Water quality
Aquatic marginal wetlands, being adapted to nutrient-rich environments, can respond to eutrophication by increasing their absorption and use of the extra nutrients. If nutrients are at an artificially high concentration, wetlands can remove the excess and, as such, are valuable in improving water quality. Some nutrients will be incorporated into plant tissue as enhanced growth, but this is normally a small proportion of the total concentrations removed. More important for nitrogen compounds is the nitrification- denitrification process, in which local oxygenation of soil adjacent to plant roots facilitates conversion of excess nitrates into gaseous components which are then lost to the atmosphere, whereas phosphates are absorbed by microflora or retained in plant litter and sediments.
Reedbeds are particularly effective because not only can they absorb dissolved nutrients and enhance oxygen-dependent decomposition of organic matter, but the vegetation structure acts both as a net, causing particles in suspension to settle into the sediment, and as an attachment surface for microorganisms. They can, in this way, efficiently strip water of its nutrient load and improve its quality.
Removal of nutrients by soils in aquatic marginal wetlands can have a major influence on water quality. It has been estimated that a 30 m wide strip of riparian woodland along a tributary of the River Garonne in southwest France would be enough to remove all of the nitrate entering the groundwater from surrounding agricultural land.
The same process can work in reverse. The River Rhine in eastern France inundates its floodplain with heavily polluted water. As this water infiltrates the soil, it is cleansed of excess nitrates and phosphates such that the water which enters the groundwater is significantly less polluted than the river water. This process is biologically controlled, in that the areas with the most developed wetland vegetation are most efficient at purifying the water.

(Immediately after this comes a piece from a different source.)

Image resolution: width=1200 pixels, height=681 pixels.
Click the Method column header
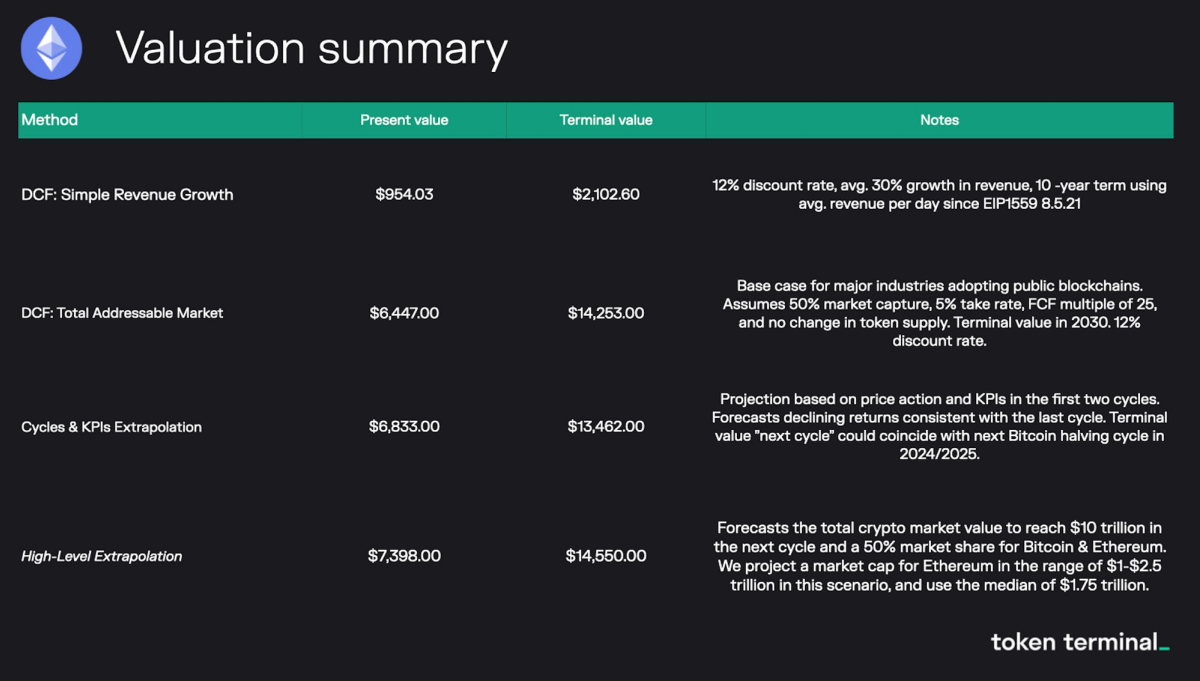[x=50, y=120]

The ability of wetland vegetation to clean water is being exploited commercially, with beds of emergent reeds (Phragmites) or cattails (Typha) proving most successful. Water treatment wetlands can be created and maintained with relative ease; natural wetlands, too, can be effective, but will suffer reduction in species diversity, as nutrient enrichment favours the most competitive species at the expense of others. Excess nutrient inputs may eventually destroy macrophytes in permanently inundated fringe wetlands, effectively destroying the wetland and creating an open water environment. This process normally proceeds according to a mechanism in which eutrophication of lakes leads eventually to domination by phytoplankton, but can be caused by more subtle changes.
In the Norfolk Broads, in eastern England, there is a clear relationship between nitrate loading of water and the loss of stands of Phragmites australis. As nitrate concentration increases, Phragmites grows more vigorously, increasing the proportion of above-ground to below-ground growth. Most of the losses in the Norfolk Broads have been from a growth form known as 'hover', which consists of floating mats of Phragmites; these depend upon their root and rhizome mat for mechanical strength and become unstable if emergent shoot growth is too high, making them vulnerable to erosion.